▶ Activity: At the line with "Click the Hello, marjxmartin account link", start transcribing; stop after the last line of the data below. Keep it exact and leave pictures out.

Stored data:

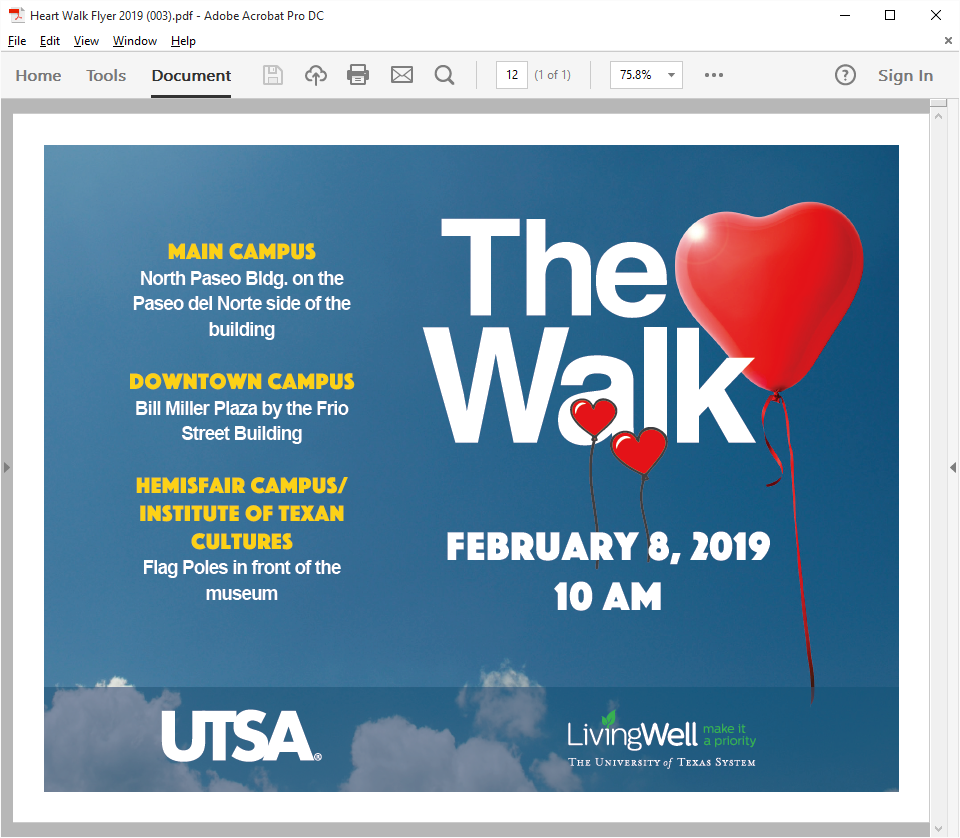960x838 pixels.
Task: Click the Sign In button
Action: click(905, 75)
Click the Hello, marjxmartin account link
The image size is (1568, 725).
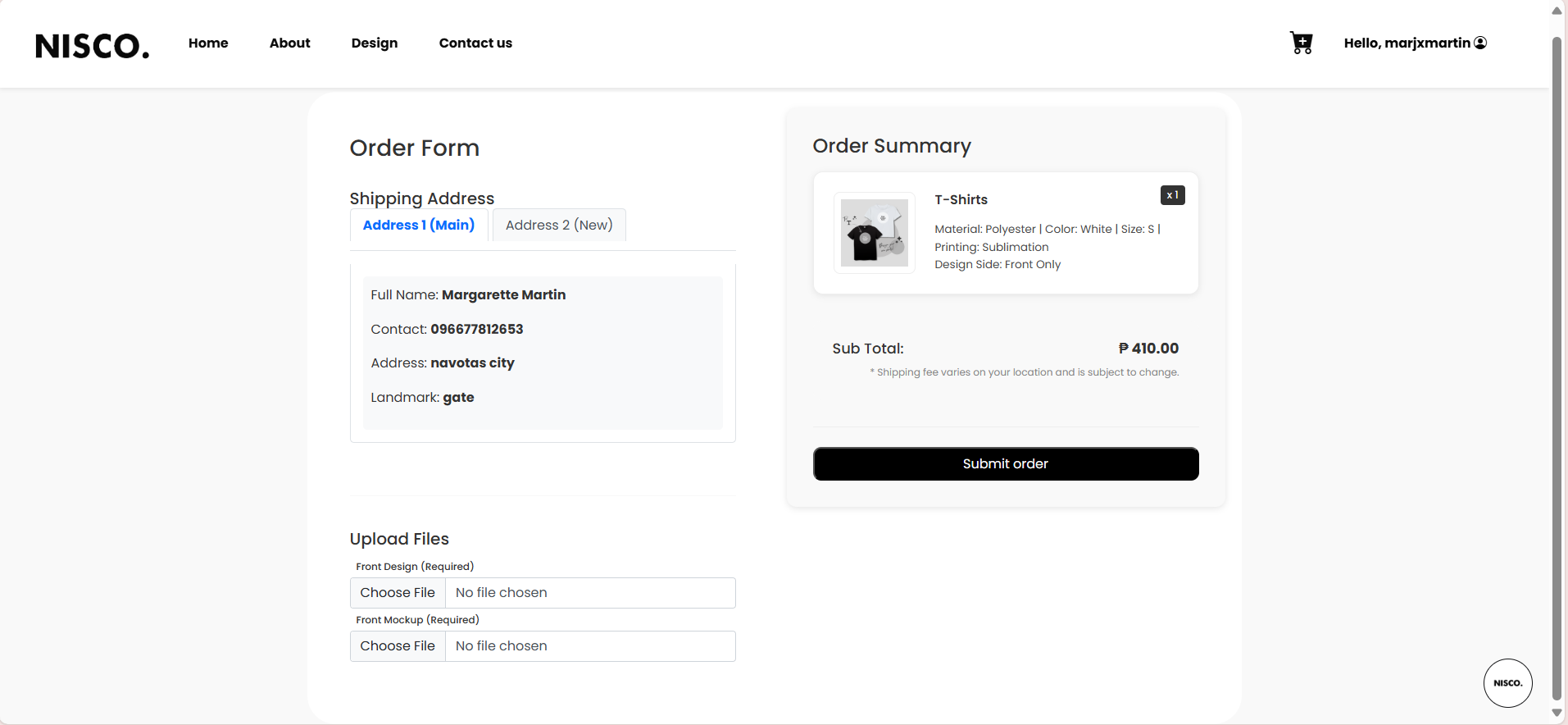pyautogui.click(x=1407, y=43)
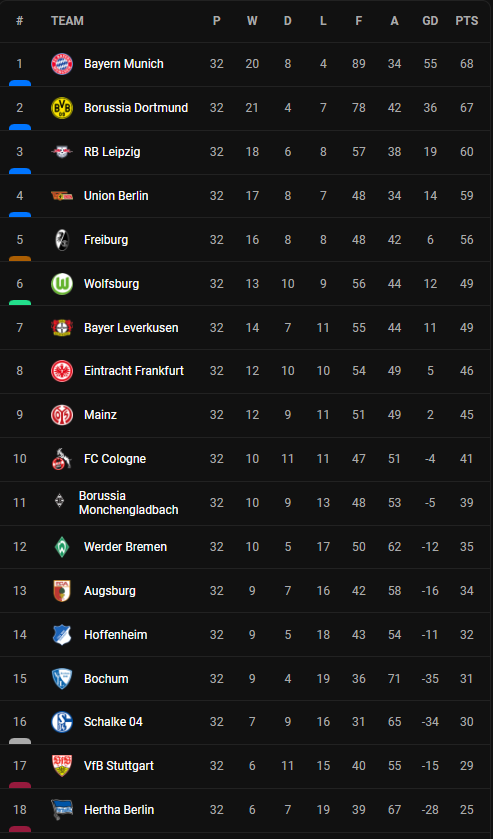This screenshot has width=493, height=839.
Task: Click the TEAM column header
Action: [67, 21]
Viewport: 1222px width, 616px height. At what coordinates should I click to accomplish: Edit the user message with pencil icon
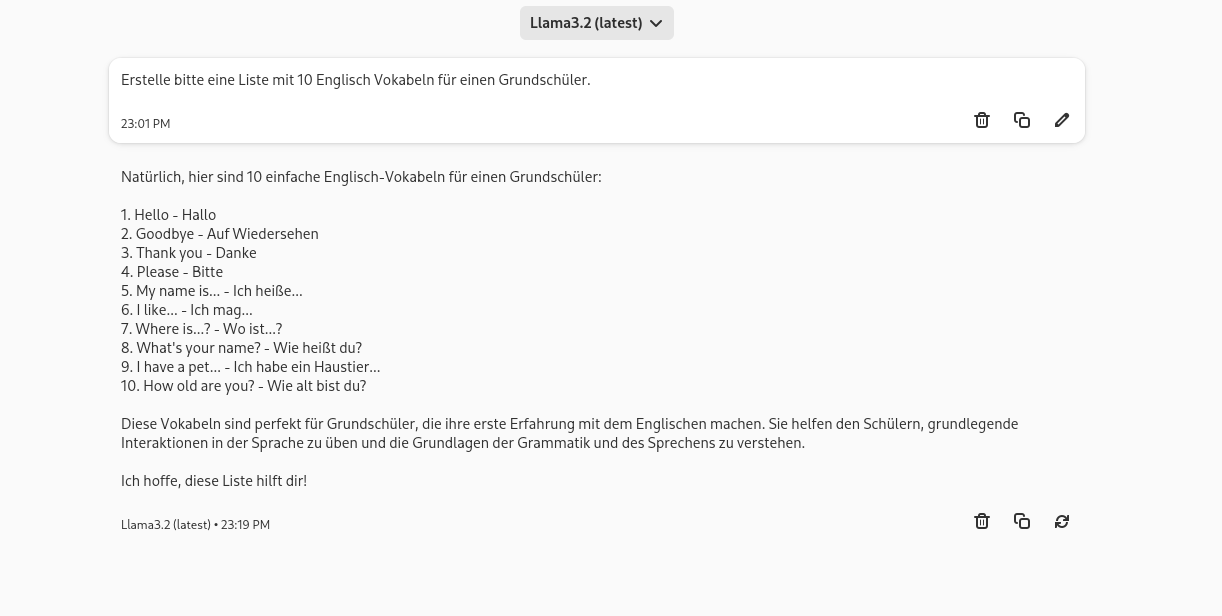point(1062,120)
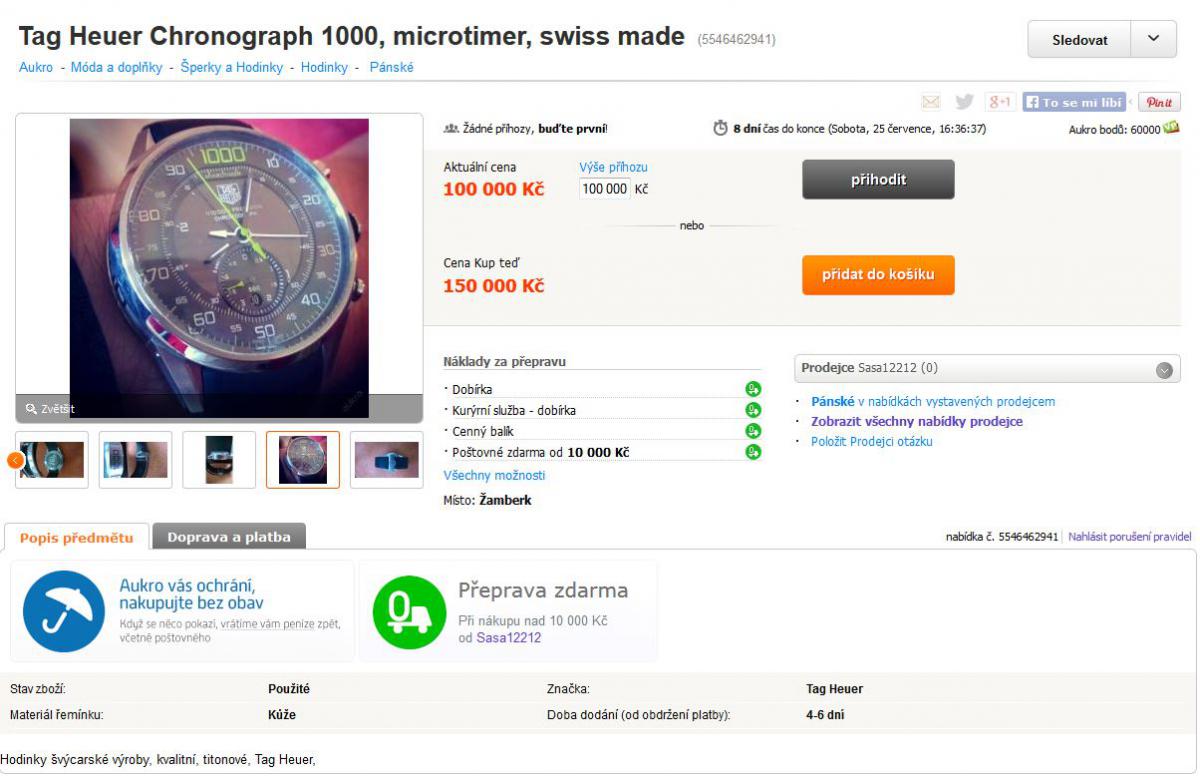Add the watch to cart with přidat do košíku
Screen dimensions: 1200x779
[878, 275]
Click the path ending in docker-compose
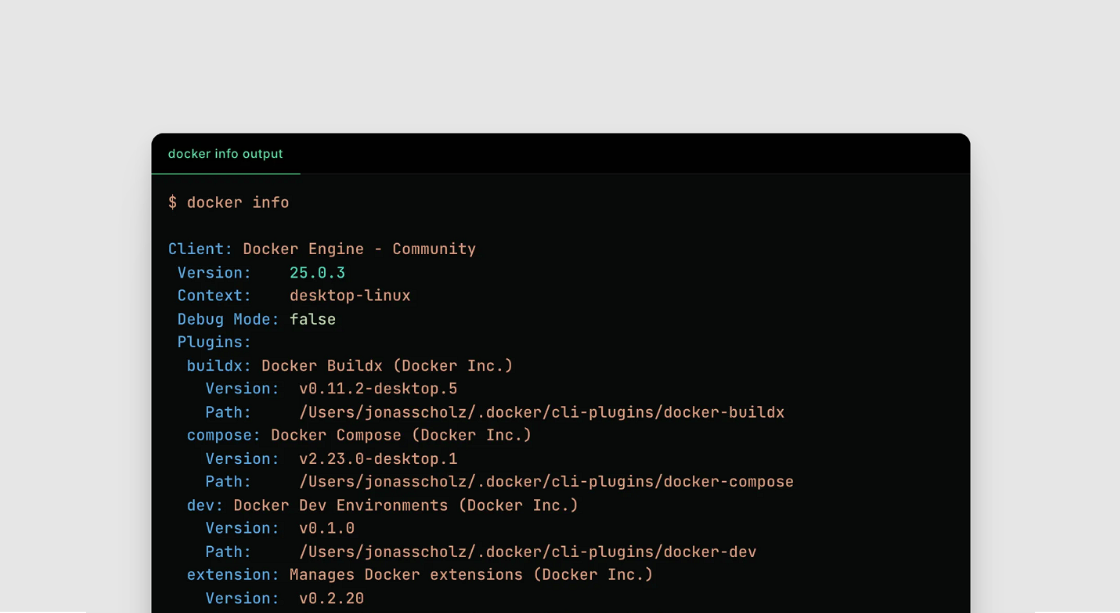Screen dimensions: 1120x613 [546, 482]
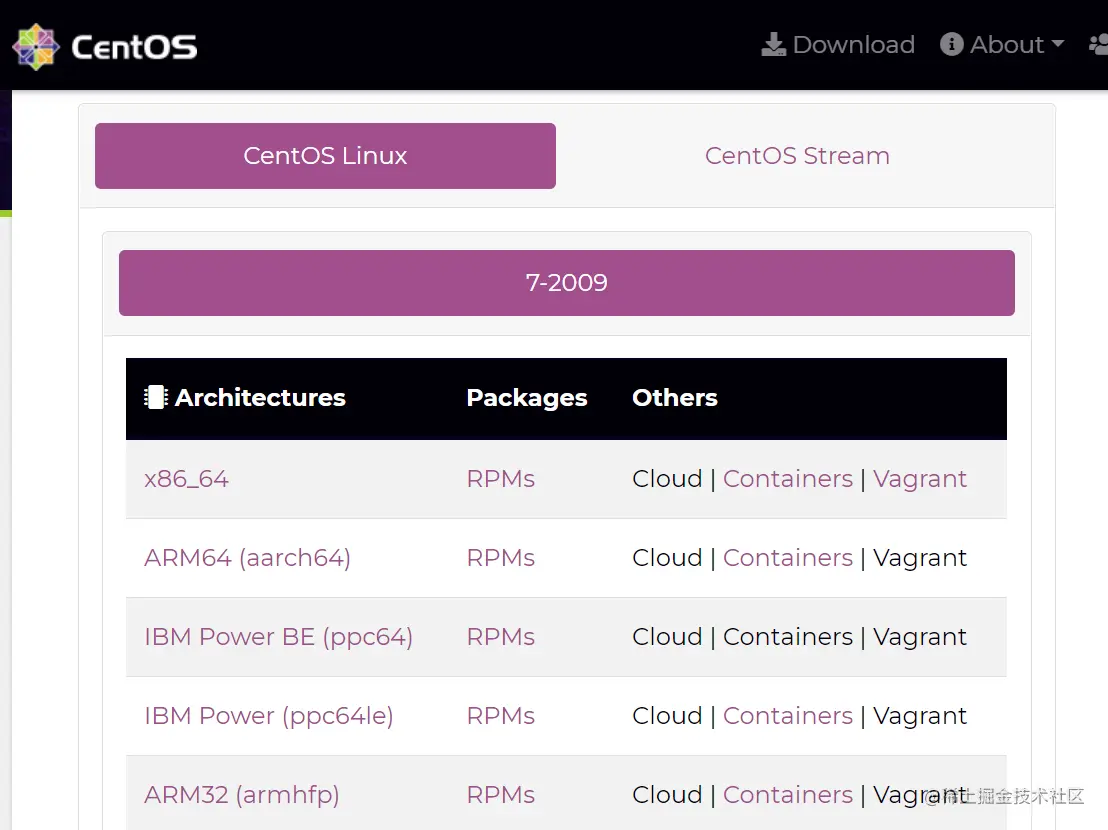Image resolution: width=1108 pixels, height=830 pixels.
Task: Open RPMs link for x86_64
Action: 500,479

▶ Task result:
Click the Hello, marjxmartin account link
The image size is (1568, 725).
pyautogui.click(x=1407, y=43)
This screenshot has width=493, height=839.
Task: Click the TEAM column header
Action: [67, 21]
Viewport: 1222px width, 616px height. At what coordinates should I click to accomplish: Edit the user message with pencil icon
point(1062,120)
Add the watch to cart with přidat do košíku
Screen dimensions: 1200x779
[878, 275]
Click the path ending in docker-compose
Screen dimensions: 1120x613 [546, 482]
Image resolution: width=1108 pixels, height=830 pixels.
Task: Open RPMs link for x86_64
Action: 500,479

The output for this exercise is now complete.